Corona-Forschung

Long Covid: Mediziner Prof. Dr. Dr. Robert Bals im Interview (Teil 2)

Long Covid gilt als eine relativ neue Erkrankung und bezeichnet die Langzeitfolgen einer Covid-19-Infektion. Die Krankheit äußert sich in einer Vielzahl unterschiedlicher Symptome. Die Forschung steht hier noch am Anfang. Prof. Dr. Dr. Robert Bals, Direktor der Klinik für Innere Medizin am Universitätsklinikum des Saarlandes, bietet seit Juli 2020 eine Long-Covid-Sprechstunde an. Mit „Tierversuche verstehen“ spricht der Mediziner im Rahmen des Projekts #meinwunderpunkt in diesem Teil des Interviews über den aktuellen Forschungsstand und den Einsatz von Tierversuchen in der Long-Covid-Forschung. Im ersten Teil des Interviews geht es unter anderem um mögliche körpereigene Mechanismen, die die Langzeitfolgen verursachen.


Weitere Informationen zum Projekt #meinwunderpunkt gibt es hier.


Prof. Dr. Dr. Robert Bals bietet am Universitätsklinikum des Saarlandes eine Long-Covid-Sprechstunde an.

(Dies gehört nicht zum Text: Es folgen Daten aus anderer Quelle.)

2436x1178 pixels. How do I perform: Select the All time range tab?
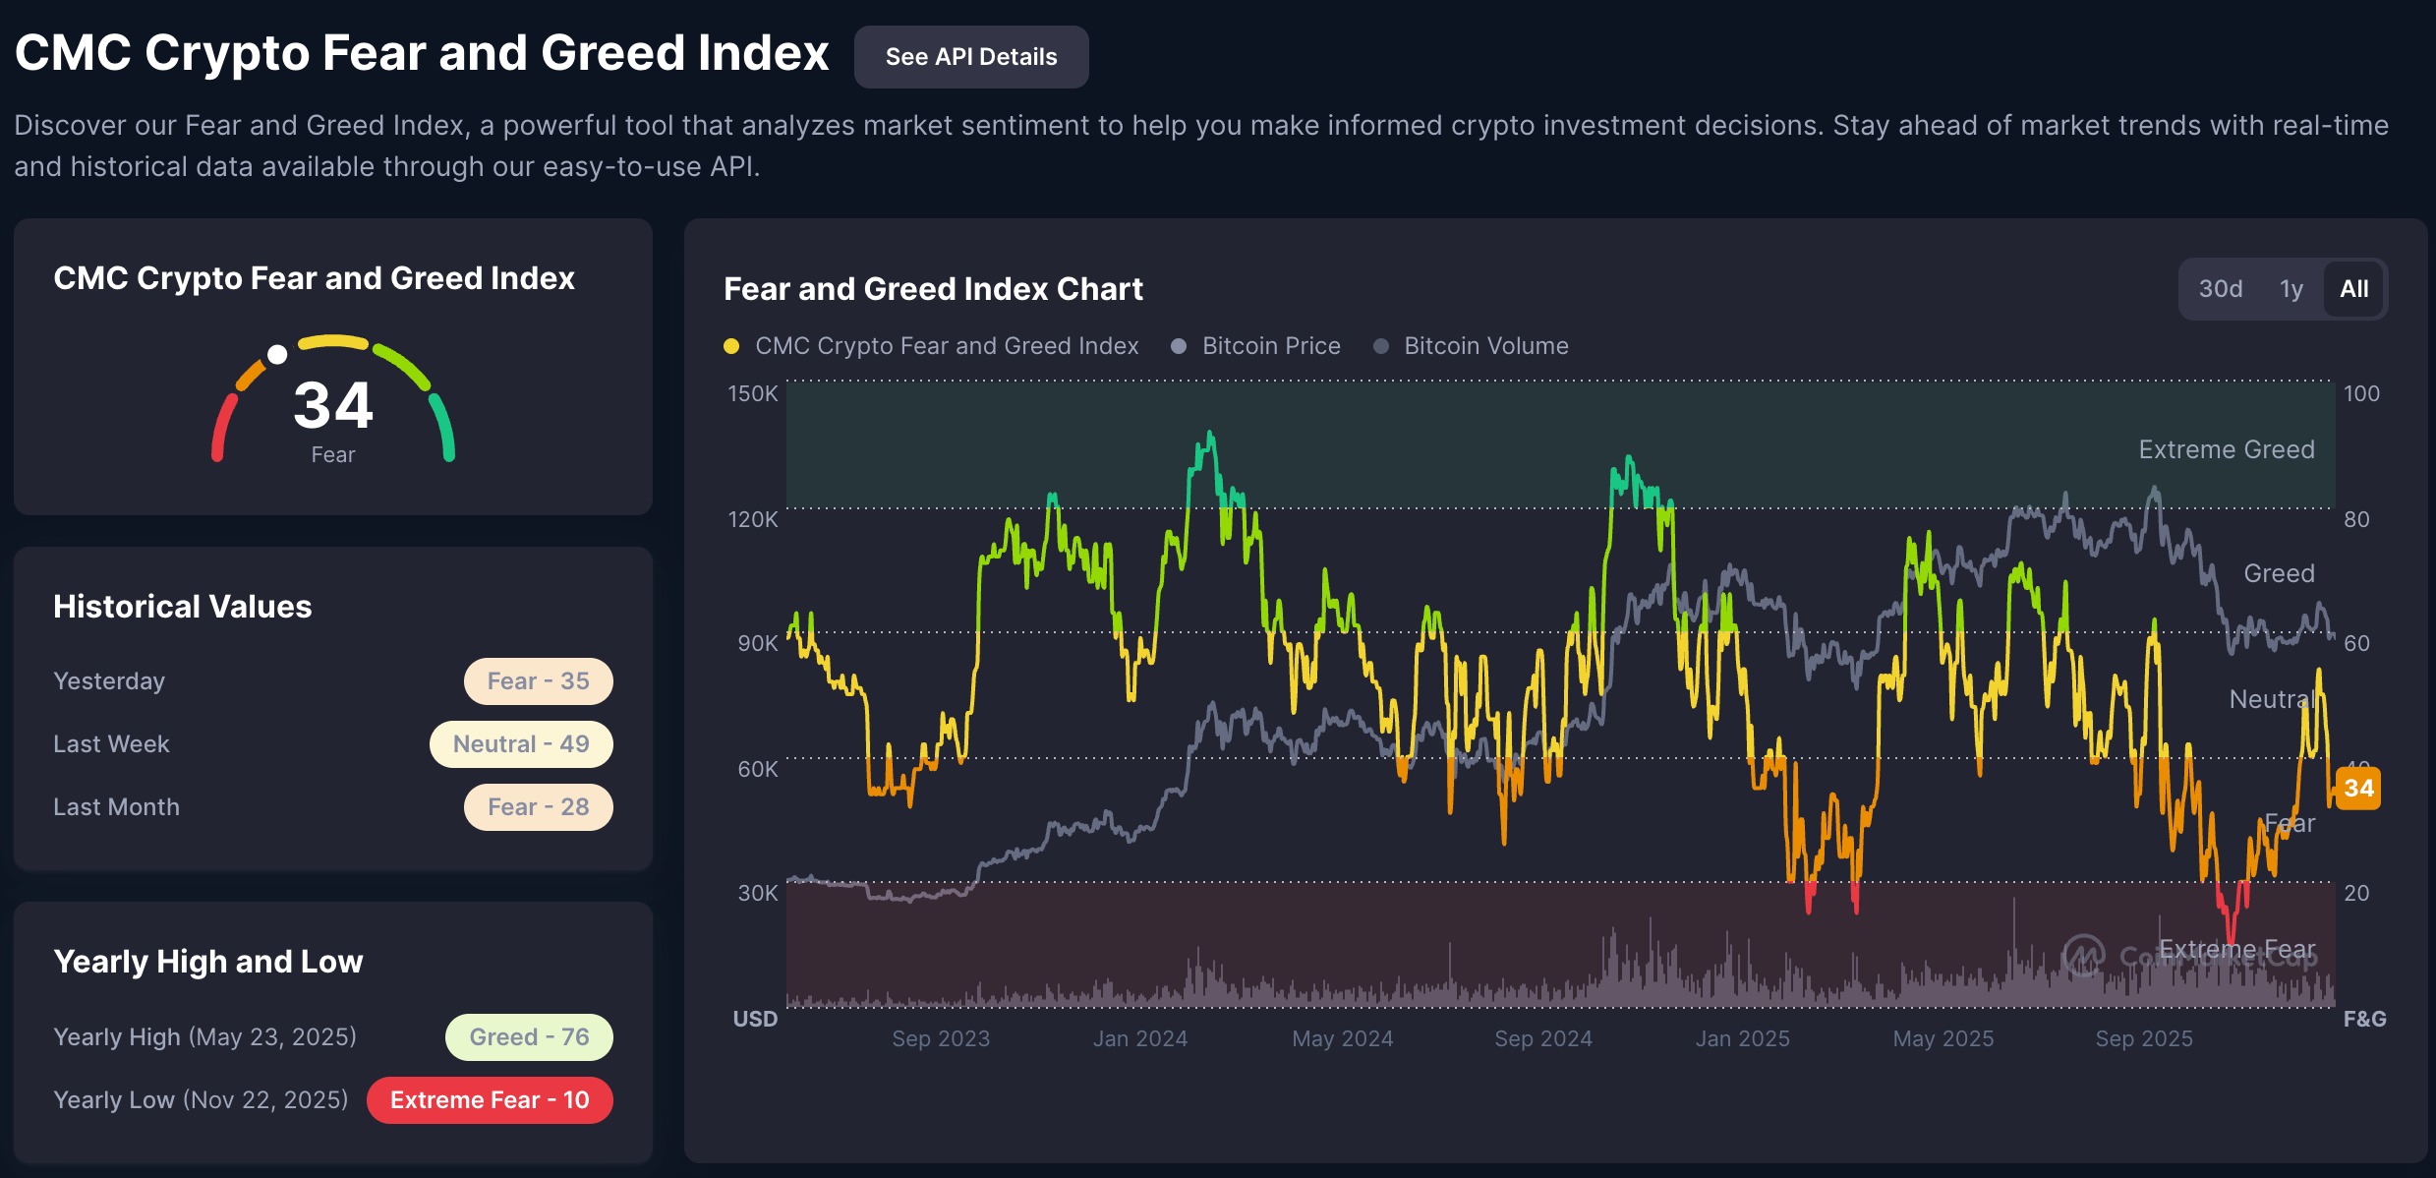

Es stehen viele mögliche Ursachen für Long Covid zur Diskussion. Ist das von Patient zu Patient unterschiedlich?
Prof. Robert Bals:
Bei Long Covid gehen wir derzeit von vielfältigen Mechanismen aus, die sich jeweils individuell bemerkbar machen. Diese Mechanismen fangen wir erst ganz, ganz langsam an zu verstehen. Was man von anderen Viruserkrankungen kennt, sind kognitive Beschwerden, die noch nach der akuten Krankheit fortbestehen. Einige Studien zeigen zum Beispiel, dass bei Long Covid vermehrt Entzündungssubstanzen in der Hirnflüssigkeit zu finden sind. Dies scheint mit einer chronischen Entzündung, vielleicht mit einer Art Autoimmunkrankheit zusammenzuhängen. Die fortwährende Vervielfältigung des Virus halte ich allerdings nicht für ausschlaggebend. Das Fortbestehen des Virus betrifft eher chronisch kranke Personen mit abgeschwächtem Immunsystem.

Gehen Sie davon aus, dass Long Covid mehrere Organe angreift?
Prof. Bals: Die akute Infektion mit Covid-19 greift in verschiedene Organsysteme ein. Zum Beispiel wirkt sie sich auf das Knochenmark oder die Blutbildung aus. So lassen sich sicherlich Vorgänge erklären, die das Immunsystem betreffen und unter anderem dafür sorgen können, dass Covid-19 teilweise chronisch wird.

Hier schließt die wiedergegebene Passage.